On Debian, just search in your preferred package manager openoffice and let the system install it with all it's dependencies. You do not even have to know that there is a website (and sometimes I would like to find the original website and can not...), the distribution will take care of everything for you, except if you want to play with your system as I (and probably lot of people on that ml). But I want to play. If I do not want, I do not play. Removal of software is quite easy, since the system says itself why things are installed: if it is you, you know that you can remove things without problem. If it is automatically installed, you know that you do not want to remove it (except for advanced users, of course).

On windows, you have to install OpenOffice.org, read the stuff, install Java. Oh, wait, I think the windows installer includes it (did not checked). So you will still not need that paragraph. But you only will have downloaded it, being from Internet or from an portable source (CD, DVD, external drive...). You still have to run the installer, or I should probably say the auto-extractible archive to be exact (most "installers" on windows are not real installers. Real installers are the msi files... not the exe ones), read the license (theoretically) to accept it, then, next many times, finish. And it will spawn the Java installer. Read license, accept it again, "next" many times, again, and finally the last finish. Here, if you are an advanced user, you will require various manipulations to change what you installed, in a dirty "software center" or whatever they call it, try to find things, and hope you will break nothing when you will remove the parts. AVERAGE USERS ARE AFRAID TO REMOVE SOFTWARES ON WINDOWS !!!! I have seen it so many times... and I can understand them. You do not know why something is installed. It is installed, that's all. You want to remove it? It might break everything... or nothing. Who knows? Nobody.

It's easy to install things on Windows? Really? Windows makes softwares installation/removal easy? That must be a joke.

Just for reference, I use a Mac and mostly commercial software for
office kinds of stuff

Never used any mac, can't judge. I do not really intend to buy one anyway, they are far too expensive for what they do, and more closed than windows. Do not fit my needs, in short.

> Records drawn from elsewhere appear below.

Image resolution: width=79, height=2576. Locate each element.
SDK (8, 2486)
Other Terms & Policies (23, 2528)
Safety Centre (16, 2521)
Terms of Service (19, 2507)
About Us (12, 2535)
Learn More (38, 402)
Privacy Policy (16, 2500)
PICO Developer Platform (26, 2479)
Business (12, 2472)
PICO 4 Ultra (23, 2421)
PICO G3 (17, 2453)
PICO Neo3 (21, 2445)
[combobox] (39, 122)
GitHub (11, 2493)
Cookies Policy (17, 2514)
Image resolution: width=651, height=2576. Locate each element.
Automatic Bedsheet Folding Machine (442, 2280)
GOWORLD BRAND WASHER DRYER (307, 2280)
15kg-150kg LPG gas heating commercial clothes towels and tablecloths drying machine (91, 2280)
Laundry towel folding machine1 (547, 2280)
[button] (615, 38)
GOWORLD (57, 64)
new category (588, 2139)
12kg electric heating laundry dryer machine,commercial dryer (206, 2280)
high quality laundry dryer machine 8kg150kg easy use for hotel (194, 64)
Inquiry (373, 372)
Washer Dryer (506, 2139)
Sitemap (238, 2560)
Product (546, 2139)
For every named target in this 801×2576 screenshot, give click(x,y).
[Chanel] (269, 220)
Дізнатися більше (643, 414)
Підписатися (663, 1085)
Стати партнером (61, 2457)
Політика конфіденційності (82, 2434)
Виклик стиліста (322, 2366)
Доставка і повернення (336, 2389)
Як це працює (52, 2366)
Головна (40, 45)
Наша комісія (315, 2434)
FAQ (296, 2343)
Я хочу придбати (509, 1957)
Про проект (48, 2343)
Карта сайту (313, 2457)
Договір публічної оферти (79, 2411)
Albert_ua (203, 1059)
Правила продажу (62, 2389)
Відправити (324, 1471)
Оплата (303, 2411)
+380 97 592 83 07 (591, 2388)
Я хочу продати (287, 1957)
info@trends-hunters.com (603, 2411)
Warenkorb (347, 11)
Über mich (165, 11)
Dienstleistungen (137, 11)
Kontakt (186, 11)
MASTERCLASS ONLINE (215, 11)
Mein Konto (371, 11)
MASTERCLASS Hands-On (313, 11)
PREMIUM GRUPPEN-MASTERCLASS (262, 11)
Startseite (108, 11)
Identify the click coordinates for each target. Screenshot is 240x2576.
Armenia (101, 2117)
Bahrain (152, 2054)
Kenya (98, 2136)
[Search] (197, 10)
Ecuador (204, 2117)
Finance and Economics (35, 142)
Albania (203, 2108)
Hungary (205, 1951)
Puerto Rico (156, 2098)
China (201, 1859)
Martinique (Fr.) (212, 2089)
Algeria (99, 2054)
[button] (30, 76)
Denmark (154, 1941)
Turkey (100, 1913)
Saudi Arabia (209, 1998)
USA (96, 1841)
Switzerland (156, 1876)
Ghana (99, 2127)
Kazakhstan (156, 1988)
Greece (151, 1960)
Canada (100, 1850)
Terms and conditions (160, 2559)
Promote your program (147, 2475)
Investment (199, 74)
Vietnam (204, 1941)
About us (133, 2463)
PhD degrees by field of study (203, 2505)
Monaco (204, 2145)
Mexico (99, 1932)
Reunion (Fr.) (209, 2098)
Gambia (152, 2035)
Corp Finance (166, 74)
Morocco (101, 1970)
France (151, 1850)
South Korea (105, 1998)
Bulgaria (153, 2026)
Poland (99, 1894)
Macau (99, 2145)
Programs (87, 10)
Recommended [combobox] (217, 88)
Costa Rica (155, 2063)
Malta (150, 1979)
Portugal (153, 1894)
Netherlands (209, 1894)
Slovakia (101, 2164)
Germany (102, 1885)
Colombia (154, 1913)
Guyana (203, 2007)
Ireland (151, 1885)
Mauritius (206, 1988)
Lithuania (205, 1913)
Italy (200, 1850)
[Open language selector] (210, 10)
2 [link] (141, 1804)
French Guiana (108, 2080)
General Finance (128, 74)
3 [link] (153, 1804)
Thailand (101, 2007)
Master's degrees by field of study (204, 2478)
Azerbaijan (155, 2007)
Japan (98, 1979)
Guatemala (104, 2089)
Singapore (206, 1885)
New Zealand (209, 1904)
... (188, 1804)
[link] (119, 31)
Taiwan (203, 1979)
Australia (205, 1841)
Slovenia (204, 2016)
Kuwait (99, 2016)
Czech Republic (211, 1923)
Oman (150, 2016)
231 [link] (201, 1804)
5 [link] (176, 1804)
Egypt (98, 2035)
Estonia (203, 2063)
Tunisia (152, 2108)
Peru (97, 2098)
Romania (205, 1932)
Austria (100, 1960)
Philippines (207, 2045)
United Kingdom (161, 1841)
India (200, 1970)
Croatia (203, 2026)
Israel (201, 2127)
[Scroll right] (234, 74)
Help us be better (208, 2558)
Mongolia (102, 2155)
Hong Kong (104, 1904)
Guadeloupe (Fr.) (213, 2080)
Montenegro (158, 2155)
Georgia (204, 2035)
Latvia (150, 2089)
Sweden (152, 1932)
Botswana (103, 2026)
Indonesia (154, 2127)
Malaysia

Heck no.  Macs are basically BSD unix underneath, and they support
multiple virtual environments. I run all KINDS of stuff on my MacBook
- native Mac applications, native BSD applications, Windows and Linux
code in virtual machines - pretty much the most flexible platform
around.

Really? Well, I've heard that it was hard to customize the system. I never had the chance to verify that, and I do not intend to spend lot of € for that, so I have to rely on what I read here and there. I guess it's better since they switched to x86 architectures, now you might add hardware not made by apple in it?

I will
note, that for a lot of server-side stuff (particularly my mail
processing and list manager) I find I get much better results (and
newer code) by compiling from source, than by using the package
system.

Maybe you should take a look at gentoo, then. If you use official repos of softwares, use an OS made to compile every softwares you have. I think I'll take time to install it one day, when I'll finally be successful in understanding how to compile an efficient kernel. Not tomorrow...


Tried it.  Too much trouble, and too slow.  On Debian, I load the
binaries of all the standard stuff, then build trickier stuff from
source.  Also, I kind of question the gentoo approach - why package
source code in the gentoo ports library, instead of pulling a tarball
from upstream and ./configure; make install.

I do not know. It seems that their system allows to control dependencies on the whole system. For example, if you do not want dbus, you can add a system-wide option to say, do not compile anything with dbus support. Some years ago (something like 10) I known a guy which was using it for servers, he seemed pleased with it. I have no idea if he still use it.